- What to produce:
Please reproduce, character for character, the rows from the line with "What do you see at coordinates (444, 302)" up to and including the line with "Describe the element at coordinates (66, 420)".

Saved entries

-.-.-

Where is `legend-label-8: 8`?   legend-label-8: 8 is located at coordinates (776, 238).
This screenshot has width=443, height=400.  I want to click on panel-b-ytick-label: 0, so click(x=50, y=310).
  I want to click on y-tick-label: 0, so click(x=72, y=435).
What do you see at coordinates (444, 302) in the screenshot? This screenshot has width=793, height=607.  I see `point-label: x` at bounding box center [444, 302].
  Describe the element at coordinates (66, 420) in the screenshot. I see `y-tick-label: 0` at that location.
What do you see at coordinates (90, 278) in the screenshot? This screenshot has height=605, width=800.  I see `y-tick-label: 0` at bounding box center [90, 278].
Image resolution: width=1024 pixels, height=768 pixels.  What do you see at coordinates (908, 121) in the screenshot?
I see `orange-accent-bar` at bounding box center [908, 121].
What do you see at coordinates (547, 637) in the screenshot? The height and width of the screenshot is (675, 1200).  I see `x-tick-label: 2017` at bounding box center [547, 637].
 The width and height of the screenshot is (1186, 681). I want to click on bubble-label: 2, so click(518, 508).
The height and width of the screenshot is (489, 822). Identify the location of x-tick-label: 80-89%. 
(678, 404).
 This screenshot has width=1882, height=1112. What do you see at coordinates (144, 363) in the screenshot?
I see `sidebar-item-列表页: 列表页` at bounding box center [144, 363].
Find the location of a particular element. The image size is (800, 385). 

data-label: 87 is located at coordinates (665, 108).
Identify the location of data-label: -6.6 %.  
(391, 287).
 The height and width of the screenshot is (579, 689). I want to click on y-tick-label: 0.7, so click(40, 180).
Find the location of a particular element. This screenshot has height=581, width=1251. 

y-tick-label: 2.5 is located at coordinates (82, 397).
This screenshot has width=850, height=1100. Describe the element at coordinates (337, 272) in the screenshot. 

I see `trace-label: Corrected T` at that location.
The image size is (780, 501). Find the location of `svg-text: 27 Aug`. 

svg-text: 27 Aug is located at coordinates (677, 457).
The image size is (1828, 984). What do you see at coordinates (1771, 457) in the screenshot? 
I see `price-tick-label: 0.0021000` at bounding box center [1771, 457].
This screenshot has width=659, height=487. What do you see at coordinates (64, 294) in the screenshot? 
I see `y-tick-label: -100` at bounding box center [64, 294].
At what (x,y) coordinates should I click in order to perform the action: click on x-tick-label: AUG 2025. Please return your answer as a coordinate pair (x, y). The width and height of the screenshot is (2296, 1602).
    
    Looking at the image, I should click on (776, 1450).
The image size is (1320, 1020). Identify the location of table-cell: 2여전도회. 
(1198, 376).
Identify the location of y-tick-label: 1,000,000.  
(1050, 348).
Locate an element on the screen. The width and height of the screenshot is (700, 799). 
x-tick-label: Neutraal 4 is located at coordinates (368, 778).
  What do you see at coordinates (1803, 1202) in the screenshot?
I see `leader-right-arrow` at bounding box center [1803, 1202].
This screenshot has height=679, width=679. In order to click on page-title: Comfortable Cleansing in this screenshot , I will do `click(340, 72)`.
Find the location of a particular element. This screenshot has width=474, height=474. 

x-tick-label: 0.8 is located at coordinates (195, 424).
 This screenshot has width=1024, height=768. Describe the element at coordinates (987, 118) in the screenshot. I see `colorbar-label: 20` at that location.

-.-.-

- Answer to this exercise:
What do you see at coordinates (444, 302) in the screenshot? This screenshot has width=793, height=607.  I see `point-label: x` at bounding box center [444, 302].
  Describe the element at coordinates (66, 420) in the screenshot. I see `y-tick-label: 0` at that location.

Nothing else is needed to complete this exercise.